Tuesday, November 15

an ode

From the window of my everyday life,
I saw you going away.
Like the sea receeding from the forbidden shore,
The wet shore maddened with possibilities.
A part of shore swept with the sea,
Swept. Vulnerable. possible.
A part of shore left behind,
Wet. Victim. Guarded.

Thursday, November 3

a deewali lost, a deewali found

A tired but not swollen throat
A 4 day holiday
Promise lurking on a mythical horizon

Trains wheeze bye. Memories of another Deewali. Washed earthen lamps in a washed phenyled courtyard. a dollop of ghee in the lamps, cotton wicks. The man sitting on an uncomfortable pheeda fidgeting with his socks, the dampness of the courtyard irritates him less, the nagging of his wife on a now thoroughly wet socks irritates him more.
3 eager children lurked around, waiting for the ritual to get over, the earthen lamps to be lit, the muted prayers to be said. Crackers waited in the bedroom. Childhood packed in polythene bags, waiting to be opened, mauled with , played with. Sweetmeats were arranged in the plate, in studied symmetry, pink with pink, yellow with yellow.
The simplicity of a homespun symmetrical deewali will haunt later.

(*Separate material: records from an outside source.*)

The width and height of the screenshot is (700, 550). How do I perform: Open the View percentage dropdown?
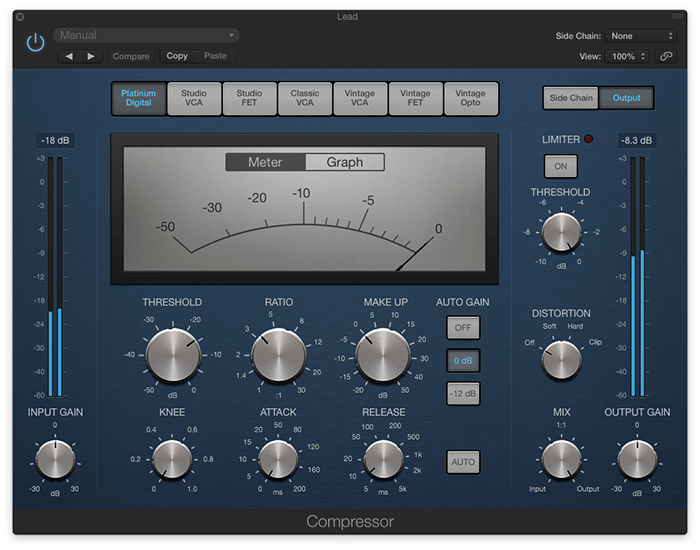point(629,56)
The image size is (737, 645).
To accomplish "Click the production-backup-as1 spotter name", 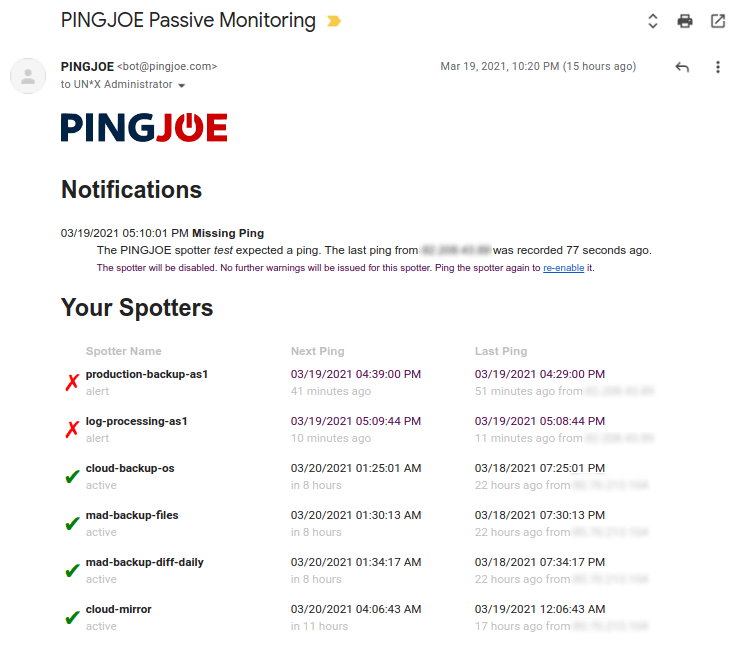I will (x=147, y=374).
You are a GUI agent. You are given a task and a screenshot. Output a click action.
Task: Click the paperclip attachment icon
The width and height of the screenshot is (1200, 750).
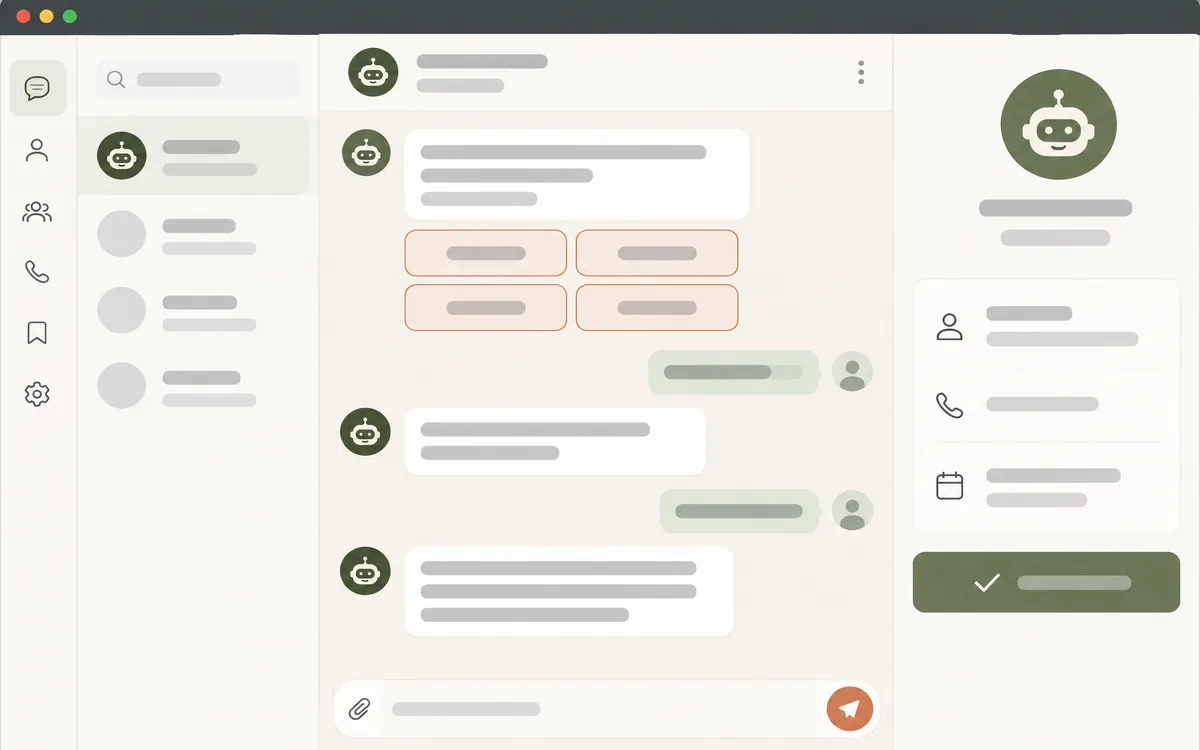click(x=359, y=709)
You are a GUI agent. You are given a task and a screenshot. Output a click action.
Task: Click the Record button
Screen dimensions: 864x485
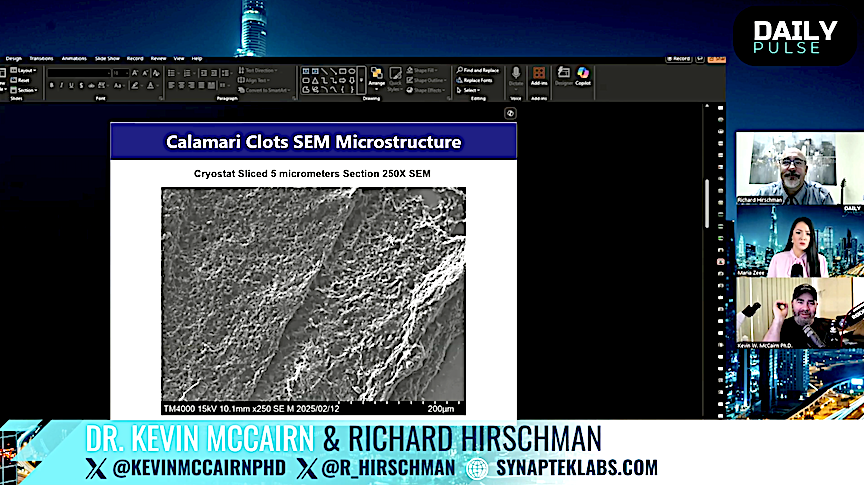[x=681, y=59]
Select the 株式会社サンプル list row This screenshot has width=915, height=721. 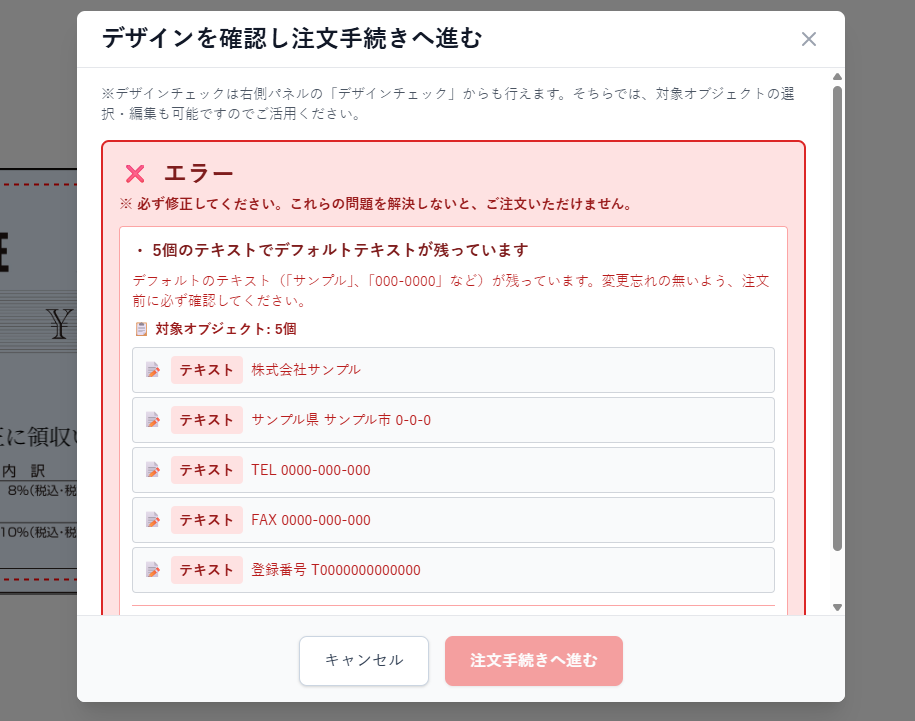coord(453,369)
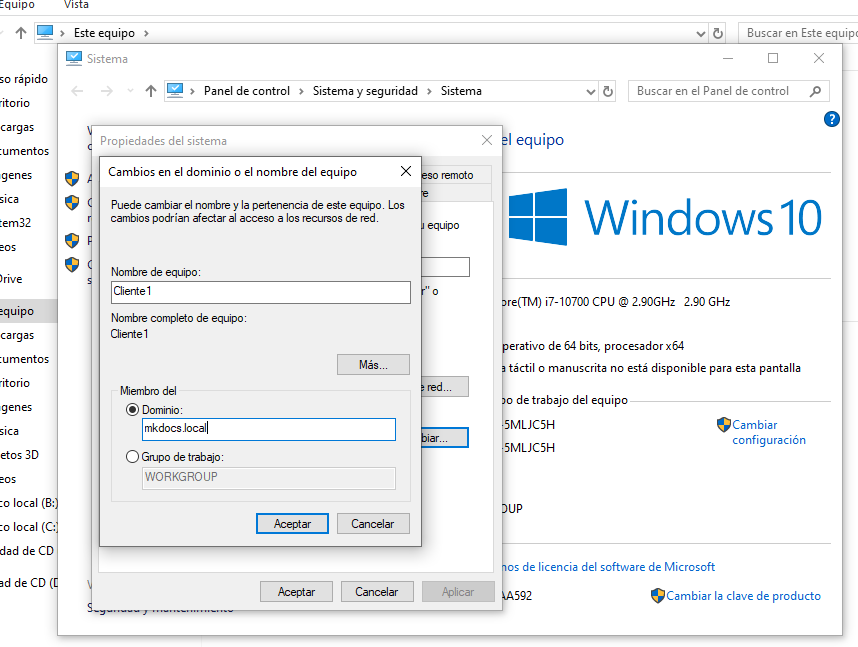Click the Dominio text field with mkdocs.local

[x=268, y=429]
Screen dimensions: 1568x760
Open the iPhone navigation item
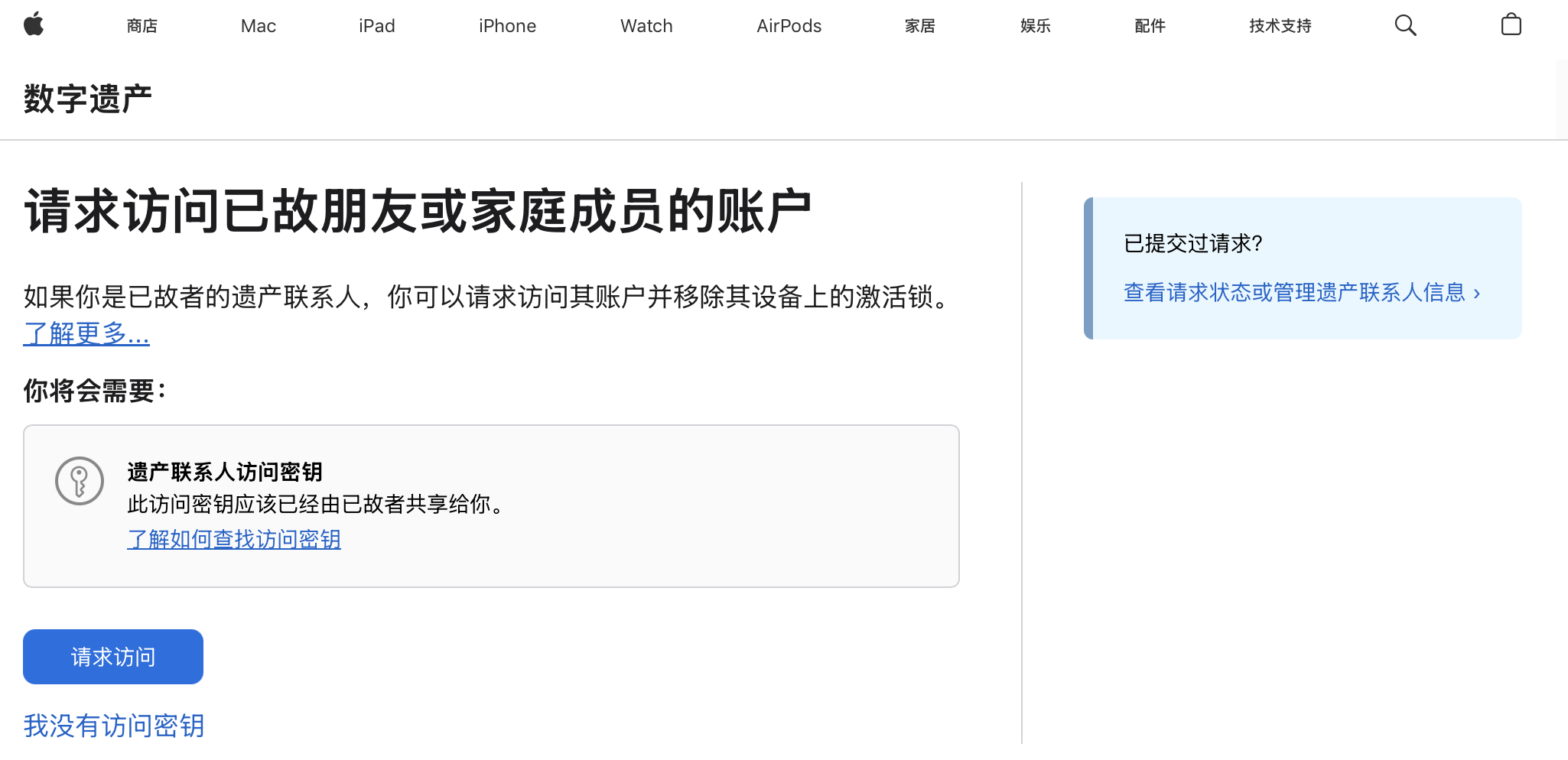click(507, 26)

Much later.
In a now, far off from a then...
In a now, deewali got clogged in network, deewali got stuck in traffic jam, deewali got enticed by retail reward points, it planned a weekend getaway, it soaked on the beanbag at home. In a rare moment it showed solidarity to its phenyled courtyard cousin and reached a sweaty, smoky but lit Marine Drive.
Childhood sky brightened the Marine Drive and exploded loudly before it merged with dark anonymous adult sky. A sky for another sky. A bright cheerful sky for a ill-lit dark sky.A hopeless exchange.
At InOrbit Malad the happily retailed family flashed their cheap shinning goggles, as another mother not - as- symmetrical wiped off the Coca Cola with a soggy napkin. Retail family dropped rice puffs into the shopping cart, then candles, then designer earthen wares. Retail families brought Deewali happiness paying with their credit cards. Not- as - symmetrical mother scolded shining goggled son for dropping something else that enticed him.
Rice puffs, candles, designer earthen wares. Happiness. Deewali.All mortgaged with a bank. I turn to another face, another mother, she was part of a world we had shared. a childhood that too had exploded , given in to a dark unexplainable adult world.
We had been girls together.We had nursed our crushes , confronted our fears together.We had done smaller things too. We had made chicken curry.In another world, bent on the steaming cooker, spotted the same piece, held it with a spoon and tasted it. and approved its cooked consistency.Together.
Now we were standing on the opposite sides of an unbalanced world. The tied back bun were careless tresses once...they talked freely. without an inhibition.They were held back now and tied a story in the knots.
A story of marriage. A story of a daughter-in-law, of children being born,of children going to school, of roles played well, of roles failed. The bun was less forthcoming as we shared the noodles with the retail boom at the backdrop.
My own tresses must have told her a tale. Of a sky lost. of another sky found. will it find prime time audience in her son as he is put to bed?
We were standing on the opposite sides of an unbalanced world.
We finished the noodles in agreed silence, she picked up the bag and signaled to the son. The father, the mother and the son walk away. The picture perfect family walked away watched over by a pair of adult eyes.
Outside the November evening dissolved into the dark night.